Top-Emitting OLEDs have a design similar to that of the Transparent OLED. But the substrate used here is not transparent instead they are reflective or opaque in nature. The Active-Matrix design best suites for achieving such a display.

Foldable OLED

 

It might seem weird that there exists something known as a foldable display. Moreover, if you are unaware of a product having this then you should check out the above video, they have Transparent TV too. The basic components used are the same – cathode, anode and the substrate.

Furthermore, here the substrate that we use are flexible in nature then only the product can be foldable. Therefore, substrate usually comprises of metallic foils which are flexible and plastics.

Even though the substrate is foil or plastic, it is durable.

Advantages –

  • Lightweight
  • Ultra-Portable

Areas of use –

  • In display devices [must in smartphones] to reduce the probability of damage to the screen.
  • Due to thin & foldable nature, it can be integrated with clothing etc to add smart features.

White OLED

 

White Light

 

OLEDs do have the property of emitting white light. Therefore, White OLED is a display that emits white light. Moreover, these lights are brighter and energy efficient than the Fluorescent lights.

Development in this technology will soon replace the use of fluorescent lights.

Advantages

  • The emitted light has high uniformity
  • Less energy consumption
  • Has true-colour qualities
  • Large scale production is possible.

Gadgets in which you can find OLED in action –

  • TVs
  • Monitors
  • Laptops
  • Smartphones
  • Wearables
  • Tablets
  • Lamps/ Lightings

Now, How OLEDs Work??

The following are the core components of the OLED technology –

  • Substrate
  • Anode
  • Organic Layers
  • Conducting Layer
  • Emission Layer
  • Cathode

The major part of the OLED manufacturing process is the application of the organic layer to the substrate.

There are a total of three ways to achieve the same –

  1. Vacuum deposition or Vacuum Thermal Evaporation [VTE]
  2. Organic vapour phase deposition
  3. Inkjet printing

You can check this post by HowStuffWorks, they have given detailed information on the components and the methods.

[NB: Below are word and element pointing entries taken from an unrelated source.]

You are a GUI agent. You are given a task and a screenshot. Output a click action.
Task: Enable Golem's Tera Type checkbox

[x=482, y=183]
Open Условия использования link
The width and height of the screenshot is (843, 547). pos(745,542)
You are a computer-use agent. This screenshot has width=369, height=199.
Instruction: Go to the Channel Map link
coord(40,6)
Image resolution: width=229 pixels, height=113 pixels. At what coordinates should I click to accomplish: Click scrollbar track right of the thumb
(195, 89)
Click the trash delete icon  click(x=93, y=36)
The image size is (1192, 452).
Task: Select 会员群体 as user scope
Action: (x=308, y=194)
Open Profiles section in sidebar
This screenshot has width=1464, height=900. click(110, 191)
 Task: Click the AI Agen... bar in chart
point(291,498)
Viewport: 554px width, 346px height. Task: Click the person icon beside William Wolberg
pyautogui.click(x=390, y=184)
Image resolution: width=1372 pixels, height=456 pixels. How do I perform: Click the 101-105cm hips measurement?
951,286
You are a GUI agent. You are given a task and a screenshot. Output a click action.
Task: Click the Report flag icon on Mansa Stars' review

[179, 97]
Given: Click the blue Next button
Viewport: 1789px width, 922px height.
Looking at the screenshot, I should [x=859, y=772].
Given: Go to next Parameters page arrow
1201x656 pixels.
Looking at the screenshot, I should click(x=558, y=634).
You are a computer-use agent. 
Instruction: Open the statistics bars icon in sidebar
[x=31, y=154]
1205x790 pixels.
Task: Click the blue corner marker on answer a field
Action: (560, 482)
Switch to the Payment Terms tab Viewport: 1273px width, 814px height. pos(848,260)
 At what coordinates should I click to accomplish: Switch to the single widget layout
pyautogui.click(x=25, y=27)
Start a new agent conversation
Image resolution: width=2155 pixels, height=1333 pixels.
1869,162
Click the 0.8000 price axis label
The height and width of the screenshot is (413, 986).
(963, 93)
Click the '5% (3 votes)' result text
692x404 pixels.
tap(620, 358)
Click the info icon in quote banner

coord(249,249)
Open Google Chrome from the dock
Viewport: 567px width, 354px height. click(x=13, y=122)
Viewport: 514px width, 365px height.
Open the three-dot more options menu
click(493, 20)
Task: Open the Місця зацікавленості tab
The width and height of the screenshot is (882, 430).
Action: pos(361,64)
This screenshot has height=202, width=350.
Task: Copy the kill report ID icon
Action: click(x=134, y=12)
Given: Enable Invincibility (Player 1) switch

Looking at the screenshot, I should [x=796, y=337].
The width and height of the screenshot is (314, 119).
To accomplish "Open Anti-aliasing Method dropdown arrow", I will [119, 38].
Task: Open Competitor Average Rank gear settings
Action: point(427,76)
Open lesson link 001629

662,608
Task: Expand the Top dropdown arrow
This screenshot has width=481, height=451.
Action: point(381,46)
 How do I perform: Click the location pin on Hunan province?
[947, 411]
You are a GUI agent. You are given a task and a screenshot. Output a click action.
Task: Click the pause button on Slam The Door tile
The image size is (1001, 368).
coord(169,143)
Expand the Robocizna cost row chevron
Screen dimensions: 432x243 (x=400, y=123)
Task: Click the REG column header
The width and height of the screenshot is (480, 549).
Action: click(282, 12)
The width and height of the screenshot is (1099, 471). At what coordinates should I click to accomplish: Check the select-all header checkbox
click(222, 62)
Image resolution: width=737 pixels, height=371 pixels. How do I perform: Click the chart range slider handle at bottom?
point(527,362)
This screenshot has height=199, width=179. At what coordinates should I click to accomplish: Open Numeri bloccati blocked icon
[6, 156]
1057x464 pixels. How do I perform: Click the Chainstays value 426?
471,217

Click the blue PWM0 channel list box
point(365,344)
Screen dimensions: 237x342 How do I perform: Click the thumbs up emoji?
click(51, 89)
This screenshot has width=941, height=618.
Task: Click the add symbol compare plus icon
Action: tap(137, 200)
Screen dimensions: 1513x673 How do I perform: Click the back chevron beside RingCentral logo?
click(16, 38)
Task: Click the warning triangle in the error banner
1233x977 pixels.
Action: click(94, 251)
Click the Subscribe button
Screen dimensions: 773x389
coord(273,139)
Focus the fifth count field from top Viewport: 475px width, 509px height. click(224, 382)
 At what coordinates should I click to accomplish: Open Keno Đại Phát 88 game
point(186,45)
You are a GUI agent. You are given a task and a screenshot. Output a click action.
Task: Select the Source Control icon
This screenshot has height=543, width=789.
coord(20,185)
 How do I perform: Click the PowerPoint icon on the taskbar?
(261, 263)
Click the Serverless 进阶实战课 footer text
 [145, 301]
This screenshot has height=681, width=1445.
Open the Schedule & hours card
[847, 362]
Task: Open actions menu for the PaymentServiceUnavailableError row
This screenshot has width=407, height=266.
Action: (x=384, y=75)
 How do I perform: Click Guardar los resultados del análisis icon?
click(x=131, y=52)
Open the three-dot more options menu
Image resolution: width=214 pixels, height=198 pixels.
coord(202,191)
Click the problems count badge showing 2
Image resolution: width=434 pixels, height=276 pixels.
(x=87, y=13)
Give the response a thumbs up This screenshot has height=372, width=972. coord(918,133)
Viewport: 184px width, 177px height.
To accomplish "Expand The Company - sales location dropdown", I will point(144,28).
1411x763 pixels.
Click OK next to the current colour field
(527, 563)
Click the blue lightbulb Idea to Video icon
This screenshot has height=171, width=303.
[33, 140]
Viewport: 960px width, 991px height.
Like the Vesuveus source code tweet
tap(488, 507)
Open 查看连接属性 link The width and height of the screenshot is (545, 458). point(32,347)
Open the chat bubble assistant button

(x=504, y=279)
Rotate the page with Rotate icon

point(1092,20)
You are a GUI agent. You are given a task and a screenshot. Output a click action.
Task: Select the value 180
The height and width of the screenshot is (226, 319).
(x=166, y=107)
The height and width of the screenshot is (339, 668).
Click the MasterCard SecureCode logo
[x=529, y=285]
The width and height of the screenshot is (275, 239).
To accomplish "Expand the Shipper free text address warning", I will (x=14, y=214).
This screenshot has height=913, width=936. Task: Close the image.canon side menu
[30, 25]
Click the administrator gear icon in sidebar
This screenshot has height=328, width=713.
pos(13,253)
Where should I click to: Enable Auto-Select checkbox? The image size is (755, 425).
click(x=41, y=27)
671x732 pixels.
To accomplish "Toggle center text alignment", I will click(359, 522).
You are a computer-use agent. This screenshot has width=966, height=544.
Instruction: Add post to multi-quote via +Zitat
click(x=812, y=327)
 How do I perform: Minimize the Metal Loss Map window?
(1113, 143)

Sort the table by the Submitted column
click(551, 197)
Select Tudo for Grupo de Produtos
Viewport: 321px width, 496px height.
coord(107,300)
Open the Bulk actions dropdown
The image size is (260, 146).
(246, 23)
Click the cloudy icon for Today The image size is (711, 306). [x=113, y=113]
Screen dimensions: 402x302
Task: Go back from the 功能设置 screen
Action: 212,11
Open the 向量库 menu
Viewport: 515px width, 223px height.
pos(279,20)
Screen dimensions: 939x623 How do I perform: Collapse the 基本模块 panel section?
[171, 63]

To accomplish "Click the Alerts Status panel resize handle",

Now, we will learn how illuminance practically produces. OLEDs emit light in a similar way as the LEDs do, through the process called Electrophosphorescence.

The battery of the device using OLED applies a voltage across the OLED. This generates an electric current that flows till the anode through the cathode and the organic layer.

The cathode supplies electron to the emissive layer of the organic substrate. Moreover, the anode accepts attracts the electron from the conductive layer of the organic substrate.

Therefore, creating holes in the conductive layer.

The substrate has the emission and the conductive layer. Actual magic happens here, the region between both these layers. This is the region where the electrons meet the holes which result in their union releasing energy in the form of light [photons].

Manufacturers produce vivid light in the visible range by stacking several types of organic films on the OLED.

Conclusion…

Thanks for bearing with me throughout this post. I wish you enjoyed a lot from this article and those who were known to OLED learned a lot.

Hence, in summary, OLED is an emerging technology which has many applications.

Moreover, other areas of use cases are also under research and will soon be explored.